TASKS FOR THIS EXERCISE —
(1) In the blog post about Aurelia Schober below, what summer job did she line up to earn tuition money?
(2) Carry the blog post about Aurelia Schober forward from its final line.

Showing posts with label aurelia plath 1920s. Show all posts
Showing posts with label aurelia plath 1920s. Show all posts

Tuesday, August 29, 2023

Maybe You Too Have Felt Like This and Know It's Not a Joke

Unable to look on the bright side. Aurelia is 22.

While I take a week's break from posting, here is a yearbook photo of Aurelia Schober with Melrose High School's faculty, winter 1928-29. Distanced and then dumped by her boyfriend that November, Aurelia cried, despaired, then angrily told him she did not want to be "an episode." He said, too bad. Unlike her colleagues in this photo she is too dispirited to rustle up a smirk or close her coat.

But the sting wakes her up. Aurelia, 22, resolves to next year earn a master's degree, lines up a summer job waitressing at a fancy resort to make tuition money, envisions a teaching career like the world has never seen, and so on.

Aurelia Plath in 1984 recalled that while she was teaching a high-school English class a school inspector came by to observe her. Aurelia had memorized and was acting out, word for word, for her students, all the parts of the most dramatic scene in the novel Ivanhoe. The students loved it and eagerly took up the original. Afterward, the inspector came up to Aurelia, “shaking his head in wonderment,” and said to her, “Sheer genius; sheer genius.” [1]

[1] AP to L. Sanazaro, 2 December 1984.

[Screenshot grounding data]
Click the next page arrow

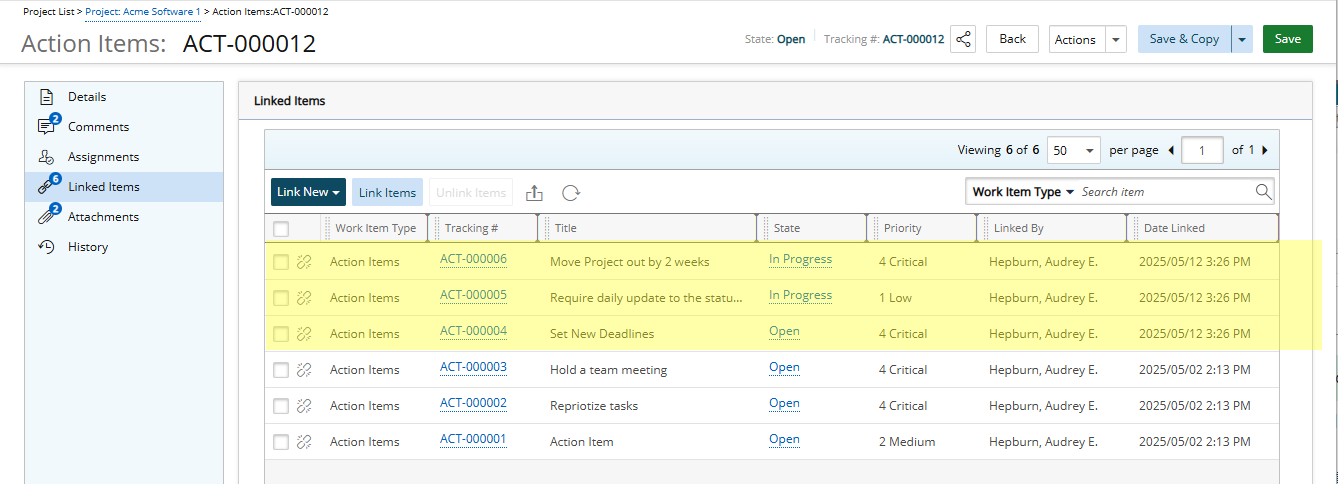click(1264, 150)

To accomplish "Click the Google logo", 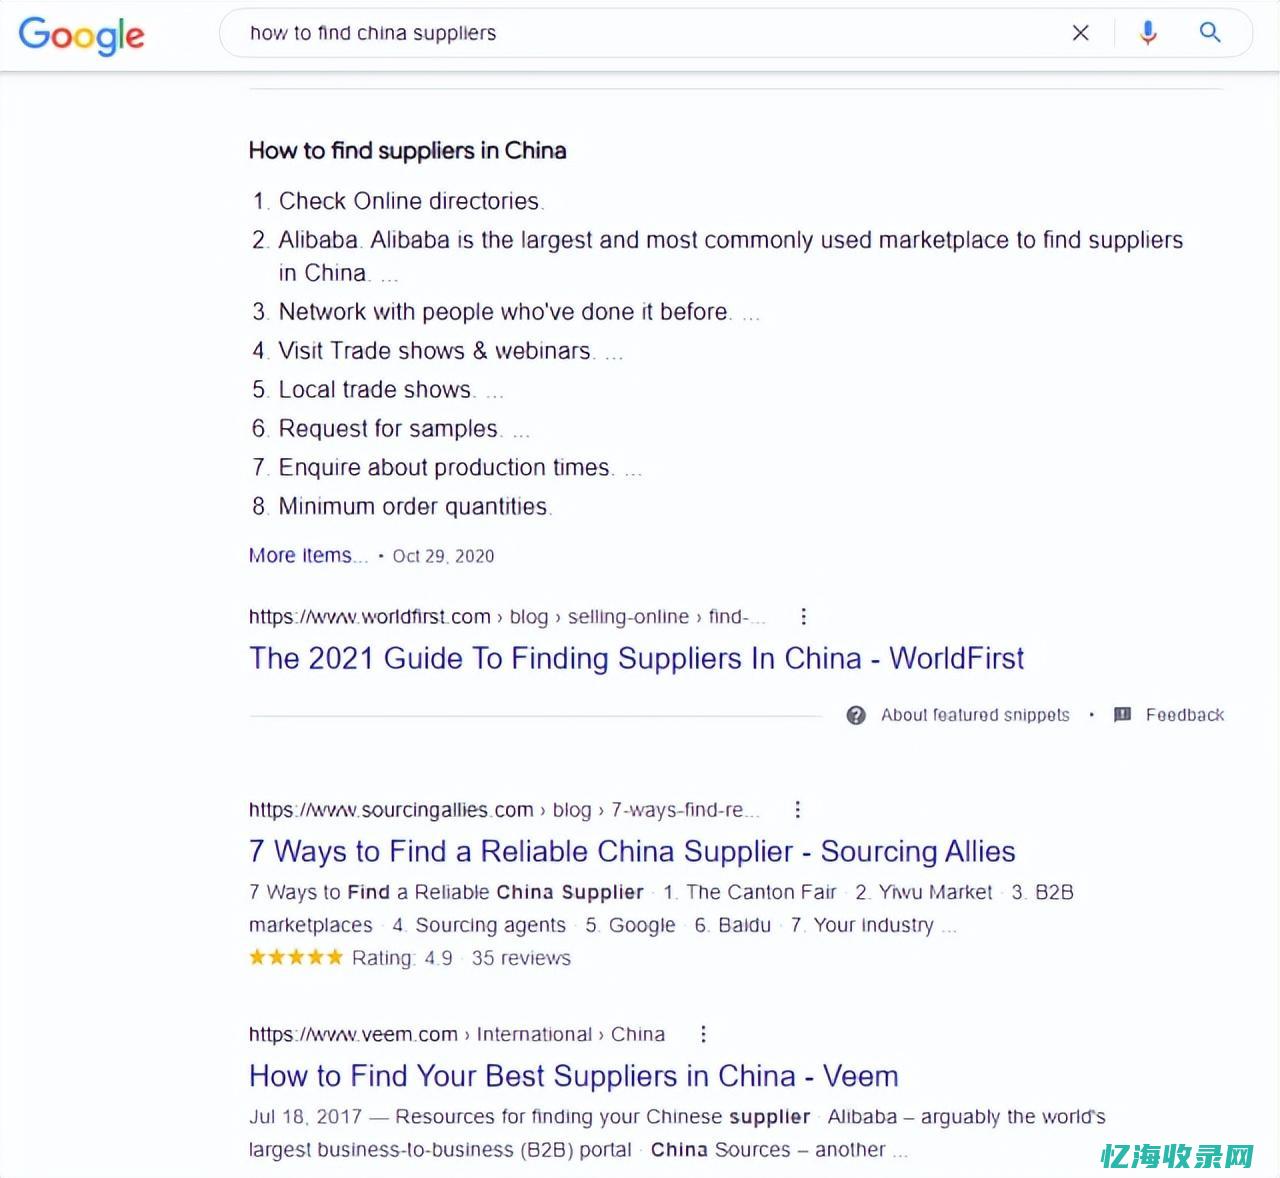I will [x=81, y=34].
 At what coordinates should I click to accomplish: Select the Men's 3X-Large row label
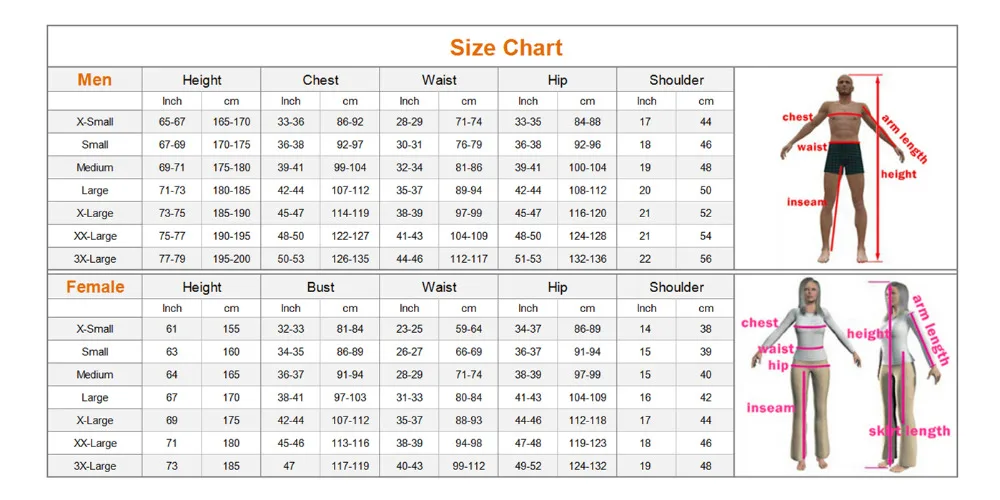point(95,260)
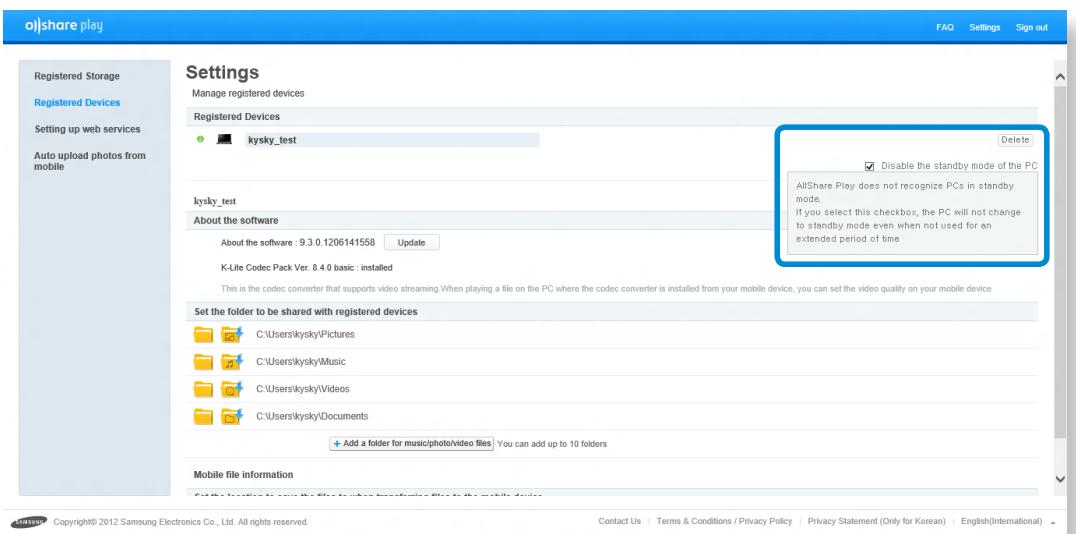
Task: Click the plain yellow folder icon for Pictures row
Action: pyautogui.click(x=204, y=334)
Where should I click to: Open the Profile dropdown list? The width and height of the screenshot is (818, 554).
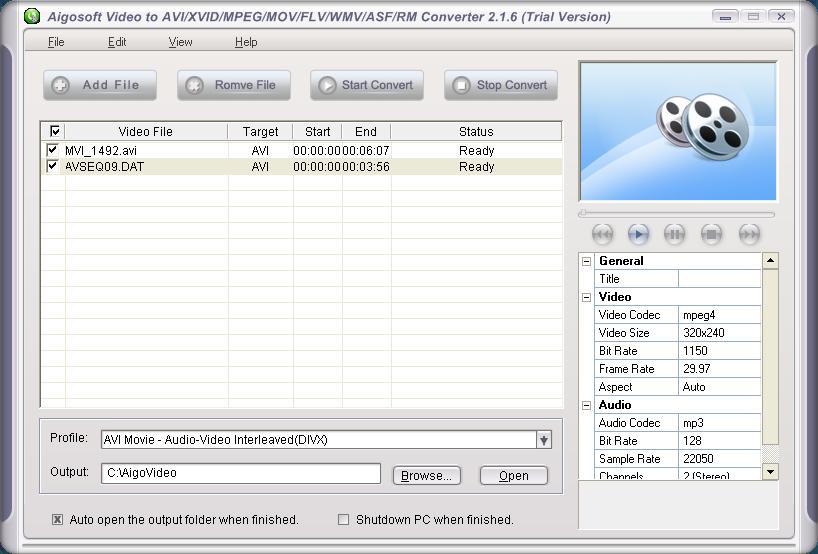[x=543, y=440]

TASK-BY-TASK RESULTS —
(1) She lined up a job waitressing at a fancy resort.

(2)
Tuesday, March 15, 2022

Aurelia Plath Vowed Not to Make Her Kids Do This


Aurelia at 18 worked "the summer after high school [1924] in an insurance company, typing dull form letters eight hours a day five and a half days a week from wax dictation cylinders--a grim experience I vowed no child of mine would ever have to endure." [Letters Home, 3]. The woman in this 1920s photo is not Aurelia; she would not have been smiling. Aurelia Plath long remembered the sweltering office and cane-bottomed chair. [1]

In 1924, office air conditioning was decades in the future for most. The cylinders, in the photo conveniently racked, are cardboard coated with wax, and thus reusable. For those who don't remember, wax cylinders were first marketed for sound recording in 1889. While recorded music moved to discs, wax cylinders persisted in offices until after World War II. View a demonstration of a restored wax-cylinder dictation machine here. Basically, the boss spoke into a horn that scratched the sound of his voice onto a rotating cylinder, and the "Ediphone" operator, when ready to type out what he said, put that horn to her ear or maybe had a headset, like the lady in the photo, and controlled the playback with a foot pedal.

When working her part-time job at Massachusetts General Hospital (much easier than grimly writing or not writing), Sylvia Plath transcribed medical reports from a similar but updated dictation machine called an audiograph, commonly trademarked Audograph, that etched the boss's voice permanently onto vinyl discs. That job inspired Sylvia's stories "Johnny Panic and the Bible of Dreams" and "The Daughters of Blossom Street." In both, the business office is where fearful things happen.